We woke up on Sunday morning to find a few inches of snow covering Huntingdon. It had been forecast and it delivered.
It's the first time Emma has seen the white stuff in the UK so we went for a walk, had a snowball fight and then came back to build a snow-hermaphrodite in the garden. I thought it was a snowman but Emma corrected me, saying it was a woman, before correcting herself and confirming it was actually both. Anyway, we kept the physical decoration down to a carrot and some pebbles (on its face, before you ask).
It was all a huge amount of family fun, but something kept niggling at me. I yearned to spend more time outside in these rare conditions. It wasn’t enough to tramp around lobbing snowballs. When we were out I walked ahead a little and lay down in the snow, wrapped up warm, face close to ground. There is something friendly and tactile about snow, this and some deep-seated nostalgia for those who see it rarely, that makes one want to be in it. Deep powder requires sitting in. A snow drift needs a snow angel. It is not enough to observe snow. It must be experienced.
There is no better way to momentarily weave yourself into the fabric of nature than sleeping out. So I resolved to have a wild camp on our first (and probably last) night of snow in Cambridgeshire. As the day warmed a little it became evident I wasn’t going to be pitching in deep snow, but with a bit of luck I thought it might cool and we might get another dusting before morning.
"immersion in a dark and inhospitable world, devoid of distractions"

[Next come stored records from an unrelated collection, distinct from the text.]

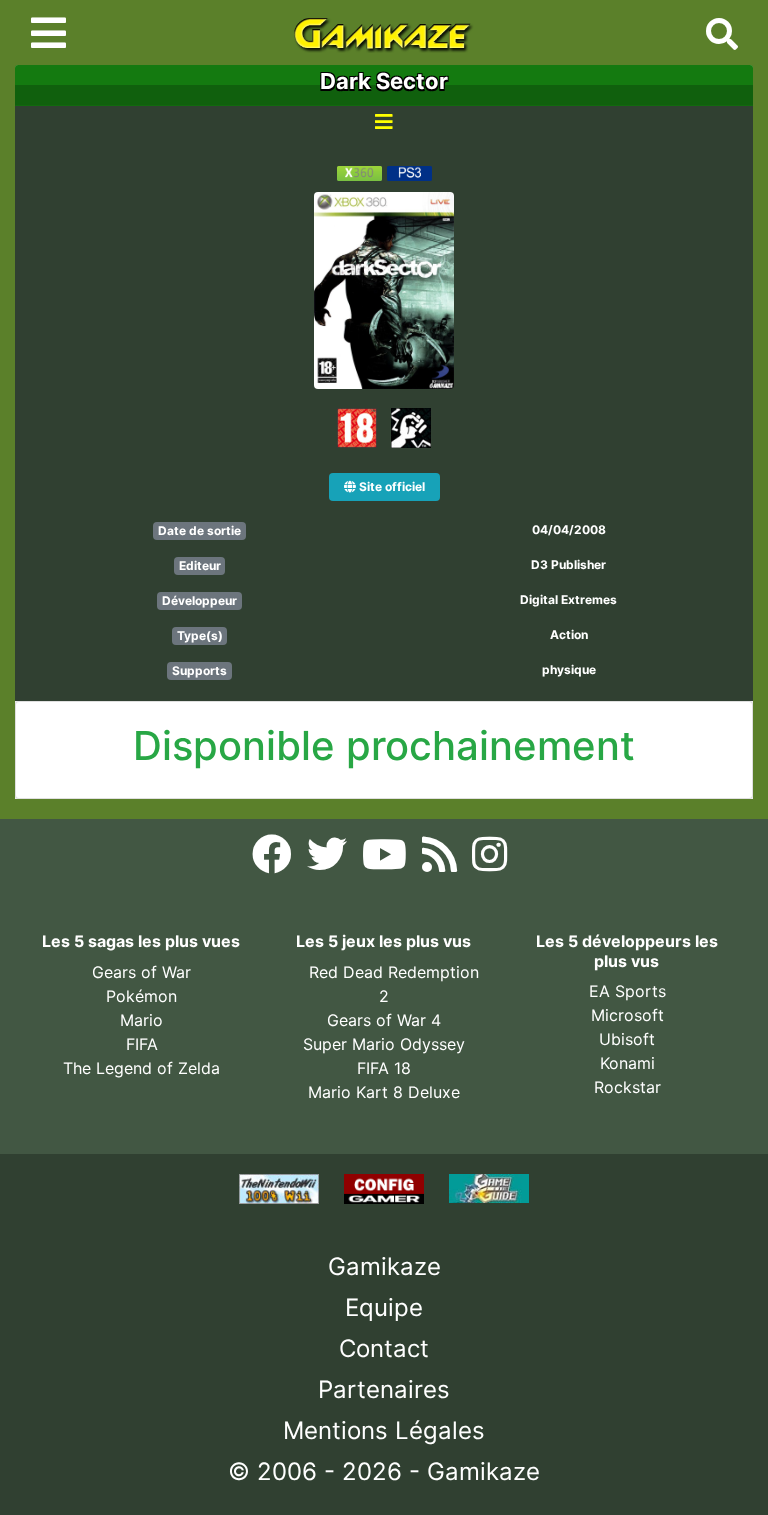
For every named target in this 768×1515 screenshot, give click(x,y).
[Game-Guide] (489, 1187)
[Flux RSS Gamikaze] (442, 860)
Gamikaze (384, 1266)
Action (569, 634)
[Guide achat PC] (386, 1187)
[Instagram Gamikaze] (489, 860)
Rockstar (627, 1087)
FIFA (142, 1044)
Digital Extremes (568, 599)
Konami (627, 1063)
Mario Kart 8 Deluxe (384, 1092)
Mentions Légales (384, 1430)
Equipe (384, 1307)
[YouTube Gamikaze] (387, 860)
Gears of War (141, 972)
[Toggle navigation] (48, 33)
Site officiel (390, 486)
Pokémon (141, 996)
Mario (141, 1020)
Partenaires (384, 1389)
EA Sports (627, 991)
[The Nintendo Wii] (281, 1187)
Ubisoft (627, 1039)
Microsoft (627, 1015)
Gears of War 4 (384, 1020)
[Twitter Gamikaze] (329, 860)
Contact (384, 1348)
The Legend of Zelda (141, 1068)
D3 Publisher (568, 564)
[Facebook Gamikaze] (274, 860)
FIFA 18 (384, 1068)
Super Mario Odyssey (384, 1044)
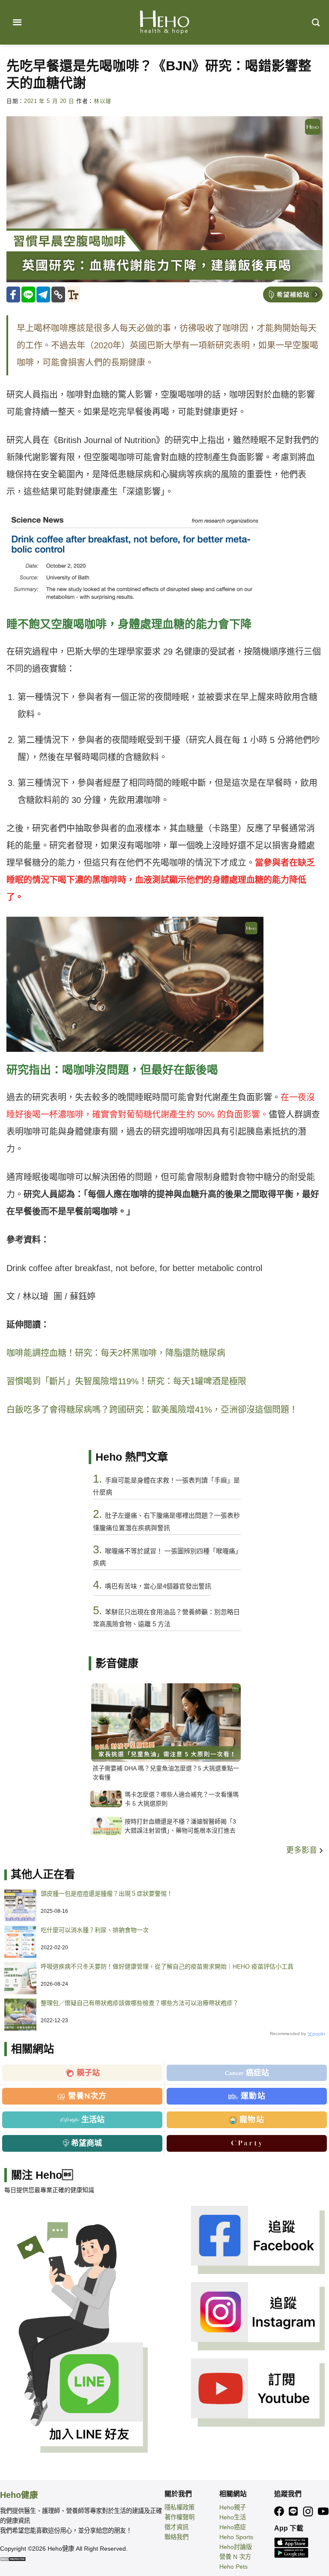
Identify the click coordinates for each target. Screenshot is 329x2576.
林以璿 (102, 101)
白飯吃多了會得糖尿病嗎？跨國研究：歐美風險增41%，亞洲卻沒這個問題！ (152, 1409)
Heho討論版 (235, 2546)
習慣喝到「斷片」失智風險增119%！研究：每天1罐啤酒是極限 (126, 1381)
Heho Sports (236, 2537)
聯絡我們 (176, 2537)
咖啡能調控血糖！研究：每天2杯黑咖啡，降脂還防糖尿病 (115, 1353)
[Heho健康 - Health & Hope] (164, 22)
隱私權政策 (179, 2507)
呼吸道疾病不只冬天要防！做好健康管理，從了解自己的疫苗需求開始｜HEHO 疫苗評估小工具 (167, 1966)
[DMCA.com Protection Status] (13, 2558)
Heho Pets (233, 2566)
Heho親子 (232, 2507)
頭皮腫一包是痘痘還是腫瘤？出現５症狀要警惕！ (107, 1893)
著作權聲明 (179, 2517)
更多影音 (302, 1850)
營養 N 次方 (235, 2556)
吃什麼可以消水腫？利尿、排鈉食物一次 (95, 1930)
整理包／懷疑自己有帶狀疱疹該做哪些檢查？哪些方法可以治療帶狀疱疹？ (140, 2002)
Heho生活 (232, 2517)
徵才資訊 (176, 2527)
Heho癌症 (232, 2527)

So I headed out around 9pm on Sunday and walked the 3.5km to my favourite wild camping spot. I limited myself to pitching the flysheet and using an old orange survival bag as a groundsheet. By 10:15pm I was all tucked up, phone in pocket, ready to drift off to sleep.
As a story this is somewhat anti-climactic. There is little more to say really. It was cold so I woke three times to answer the call of nature. It rained a little - my prayers for more snow were not answered.
But the experience; the immersion in a dark and inhospitable world, devoid of distractions, was the kind of microadventure that made the following morning’s coffee and toast all the more luxurious. A salutary break from the sophistication of our daily lives.
I use the word “inhospitable" quite happily because although it was the corner of a field, relatively close to home, it is by comparison that we judge such things. I remember an amazing experience, as a teenager, spending one night in deep snow camping under a pine tree... in the garden.
Like last night it was an existence briefly stripped back to the bare minimum in the quest for an “adventure”. You don’t have to go far to find it - it really is largely in the mind.